• Extrait du texte
※ ※ ※

Les chemins d'Andrew et de Milton se recroisent quinze ans après le lycée. Irrésistiblement attirés l'un par l'autre, les deux hommes doivent pourtant résoudre une enquête concernant des crimes violents !

Lors d’une fête d’anciens élèves du lycée Old Quay, Andrew Wells, enquêteur de la Criminelle à Londres, croise le docteur Milton Montgomery, un psychiatre récemment embauché par son chef. Dès le premier regard remontent à la surface des souvenirs au goût de peur, de sang… et une attirance irrépressible qui l’avait brisé. L’homme qu’il est devenu s’est enfermé dans un royaume de solitude et de coups d’un soir, courant après l’oubli et la jeunesse éternelle au fond des backrooms. Lorsqu’il apprend qu’ils vont devoir collaborer pour la résolution d’une série de crimes violents, Andrew craint que le cauchemar ne reprenne. Mais Milton a profondément changé lui aussi, il n’a plus rien du tourmenteur d’alors. Derrière les quêtes de pardon et de pouvoir, des sentiments vieux de quinze ans peuvent-ils reprendre vie ? Entre la colère ardente et la fournaise d’une attraction irrésistible des corps, les deux hommes se jettent l’un contre l’autre, au risque de se brûler les ailes. Explosion ou embrasement, après tout, ce n’est qu’une histoire de cordons à franchir…

Entre homo-romance et enquête, cette fiction érotique emportera le lecteur par sa qualité d'écriture et son style fluide !

※ ※ ※

• Données fournies
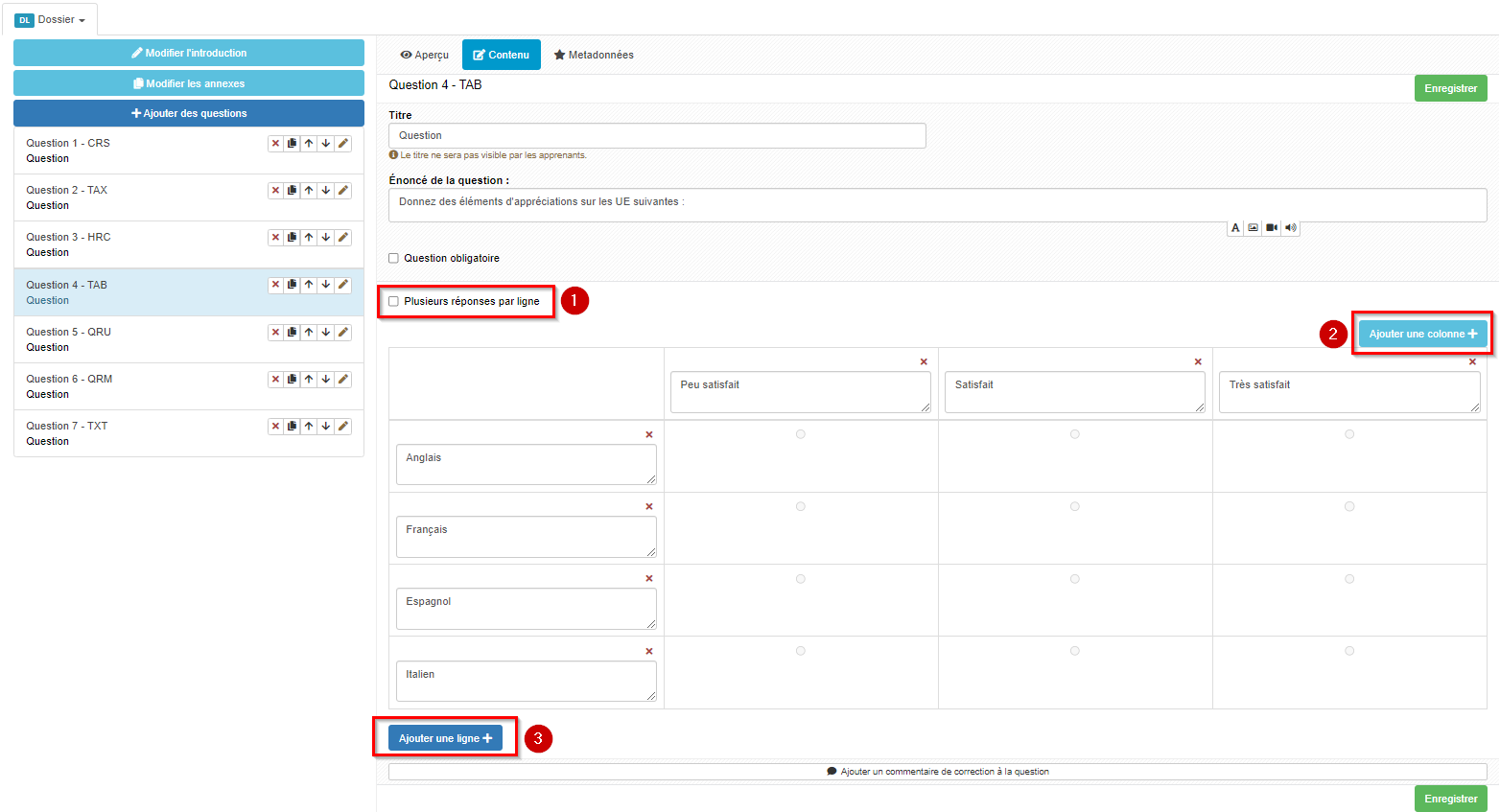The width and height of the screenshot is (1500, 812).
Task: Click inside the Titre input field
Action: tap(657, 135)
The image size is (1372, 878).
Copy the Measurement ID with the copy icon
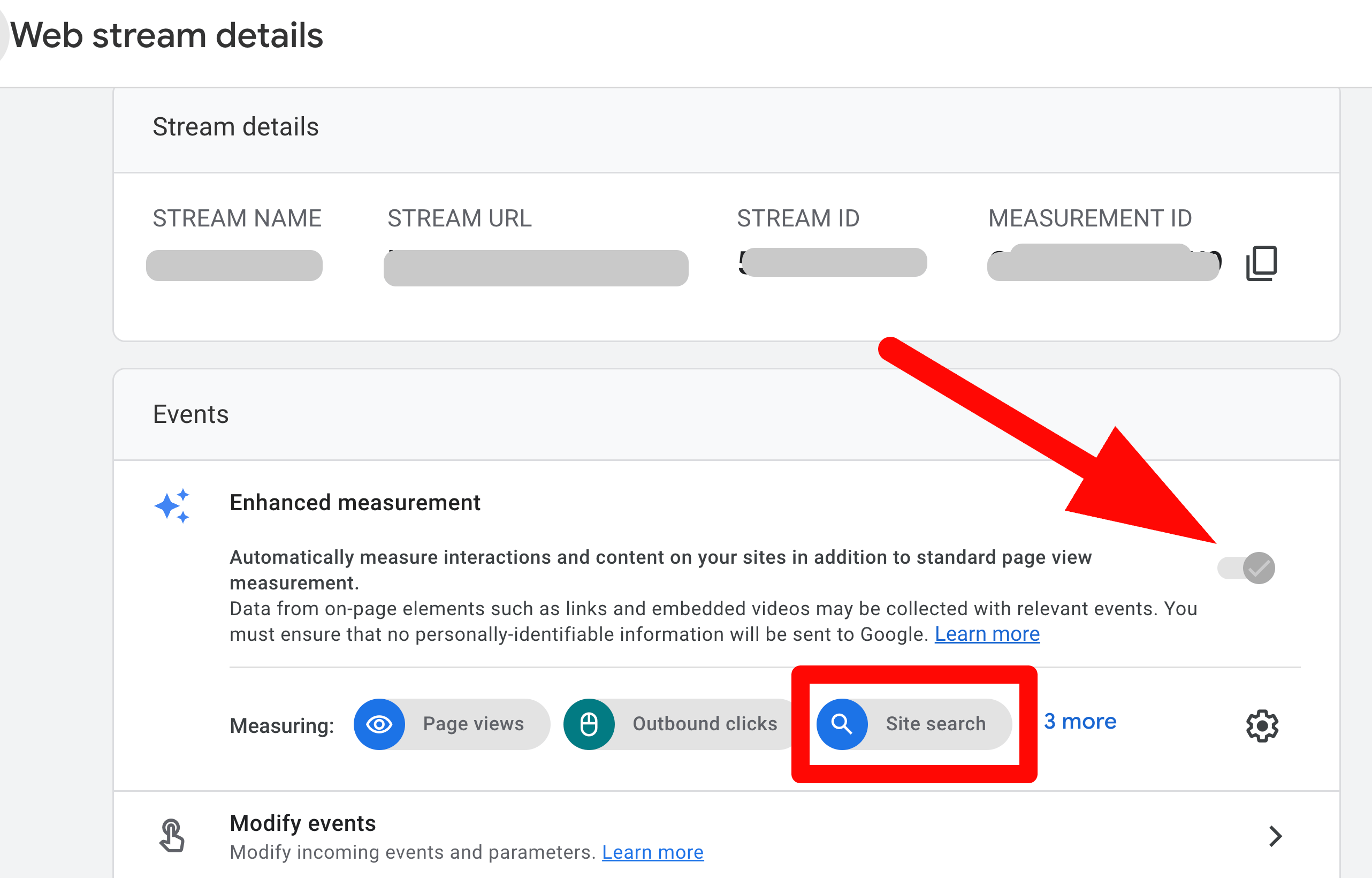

※ ※ ※

• Consignes de l'exercice
[A] Répondez à ces questions en vous appuyant sur l'extrait :
(i) Combien d'années après le lycée les chemins d'Andrew et de Milton se recroisent-ils ?
(ii) Quelle profession exerce Milton Montgomery ?
(iii) Par quoi cette fiction emportera-t-elle le lecteur ?
[B] Recopiez mot pour mot le passage de l'extrait qui va de « Les chemins d'Andrew » à « crimes violents ! ».
Les items n'interviennent pas dans cet exercice.

• Corrigé de l'exercice
[A]
(i) Quinze ans après le lycée.
(ii) Il est psychiatre.
(iii) Par sa qualité d'écriture et son style fluide.

[B]
Les chemins d'Andrew et de Milton se recroisent quinze ans après le lycée. Irrésistiblement attirés l'un par l'autre, les deux hommes doivent pourtant résoudre une enquête concernant des crimes violents !